After another beautiful part of the Veluwe, the next day we cycle into the village of Hattem. We cross the IJssel by ferry and drink coffee with apple pie in the center of Zwolle. Then follows an extremely boring, depressing part between Zwolle and Meppel and even a bit beyond Meppel. The only things that stand out here between the mega-stalls, desolate corn fields and empty meadows are upside-down flags. The upside-down flag is a sign of the current farmers protest. It is only just before Dwingeloo and the nature campsite at Lhee that cycling becomes fun again, and that is where we end today.

The campsite is huge and there are only a few tents there. We cycle around to choose a spot, but then it appears that the computer for registration has crashed. The forester and troubleshooting service have been called by predecessors. We are in the region known as the Bible Belt, where many christians live. It is Sunday, no one will coming to reset the thing. We are actually on this beautiful campground for free.


In the morning we cycle some nice miles through National Park Dwingelderveld. After it gets a bit boring again. The planned route is somewhat dominated by getting to the ferry in time. Continuing on the Roots walking route would probably be much nicer, but longer and it is going to be a very hot day. We left relatively early in the morning. It's still early when we feel like having coffee with apple pie but on Mondays a lot of things are closed. Fortunately a care farm in a small village has a sign outside even before 10 o'clock that they are open.


The apple pie wins the apple pie comparison contest. This one is tastier than the ones in Arnhem and Zwolle. We feast while in the barn behind us some young bulls roar and the chickens scratch around us. After the break, the route becomes much more fun to cycle again. Apple pie seems like a turning point to switch from a boring route to fun, and vice versa. After the pie, the route through National Park Drentse Aa is very nice and we even imagine ourselves in a piece of jungle, so that in all our enthusiasm we go too far and have to cycle back a bit.


We then balance on the invisible border of the provinces Drenthe and Groningen. The crossing over the Drentsche Diep is a self-service ferry where 6 ladies are already enthusiastically cranking the ferry to us. With an overcrowded ferry of eventually 10 cyclists it doesn't really work, after which Harry decides to intervene and takes us to the other side.

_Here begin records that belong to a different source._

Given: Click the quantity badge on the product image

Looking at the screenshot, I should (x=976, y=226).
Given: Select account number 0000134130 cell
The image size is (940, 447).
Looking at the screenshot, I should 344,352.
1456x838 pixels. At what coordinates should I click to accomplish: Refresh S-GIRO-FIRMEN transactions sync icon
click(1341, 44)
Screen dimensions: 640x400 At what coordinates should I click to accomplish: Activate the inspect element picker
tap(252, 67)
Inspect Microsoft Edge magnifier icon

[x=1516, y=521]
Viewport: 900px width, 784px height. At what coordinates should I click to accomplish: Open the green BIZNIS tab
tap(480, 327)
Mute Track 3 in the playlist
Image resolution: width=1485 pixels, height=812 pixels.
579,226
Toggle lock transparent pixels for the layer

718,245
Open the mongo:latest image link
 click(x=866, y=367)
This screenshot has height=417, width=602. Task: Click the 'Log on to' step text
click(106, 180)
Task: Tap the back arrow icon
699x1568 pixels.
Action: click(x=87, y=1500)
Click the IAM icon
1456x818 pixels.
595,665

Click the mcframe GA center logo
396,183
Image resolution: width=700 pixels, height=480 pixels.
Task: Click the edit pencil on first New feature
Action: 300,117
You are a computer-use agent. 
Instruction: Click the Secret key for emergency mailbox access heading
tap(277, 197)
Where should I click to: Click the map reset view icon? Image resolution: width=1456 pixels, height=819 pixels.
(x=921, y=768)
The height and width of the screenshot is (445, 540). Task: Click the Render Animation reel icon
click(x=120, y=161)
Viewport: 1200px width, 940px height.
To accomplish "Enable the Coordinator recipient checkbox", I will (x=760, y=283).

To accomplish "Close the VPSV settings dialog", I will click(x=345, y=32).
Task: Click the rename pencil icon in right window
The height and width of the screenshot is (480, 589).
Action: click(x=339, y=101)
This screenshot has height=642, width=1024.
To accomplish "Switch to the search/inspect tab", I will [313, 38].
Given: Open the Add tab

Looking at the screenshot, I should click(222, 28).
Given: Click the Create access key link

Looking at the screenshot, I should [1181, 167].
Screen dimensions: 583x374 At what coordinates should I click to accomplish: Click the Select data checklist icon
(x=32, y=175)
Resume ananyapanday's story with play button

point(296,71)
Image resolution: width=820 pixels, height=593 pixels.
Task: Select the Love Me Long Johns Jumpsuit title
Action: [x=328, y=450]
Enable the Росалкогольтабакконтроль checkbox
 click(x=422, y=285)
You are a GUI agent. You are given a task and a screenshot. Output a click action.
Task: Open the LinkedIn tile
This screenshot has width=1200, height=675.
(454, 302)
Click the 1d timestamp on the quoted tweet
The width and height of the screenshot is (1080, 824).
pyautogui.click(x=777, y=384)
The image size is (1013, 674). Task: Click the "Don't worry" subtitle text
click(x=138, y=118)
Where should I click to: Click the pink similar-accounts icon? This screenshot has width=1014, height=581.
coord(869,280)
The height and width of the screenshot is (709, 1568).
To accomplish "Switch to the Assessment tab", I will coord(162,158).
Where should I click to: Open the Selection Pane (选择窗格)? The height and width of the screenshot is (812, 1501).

We cycle to Schildwolde for some shopping and then spend the rest of the hot summer day in the shade of the trees on the nice camping Wildemansheerd. 


We do the last stage in the Netherlands on a scorching hot 19th of July (it's the day that the Four Days' Marches is cancelled). 


In the beautiful town of Appingedam we buy a bike computer for Harry to collect data on the road and a roll of tape for any minor emergency repairs. The standard of coffee and apple pie are exchanged for a cold soft drink. After this nice old town, the last part shows few more cornfields with the industrial zone of the Eemshaven in the distance coming closer and closer. We ar ready to go: on to / in the (cool) boat and to cooler regions!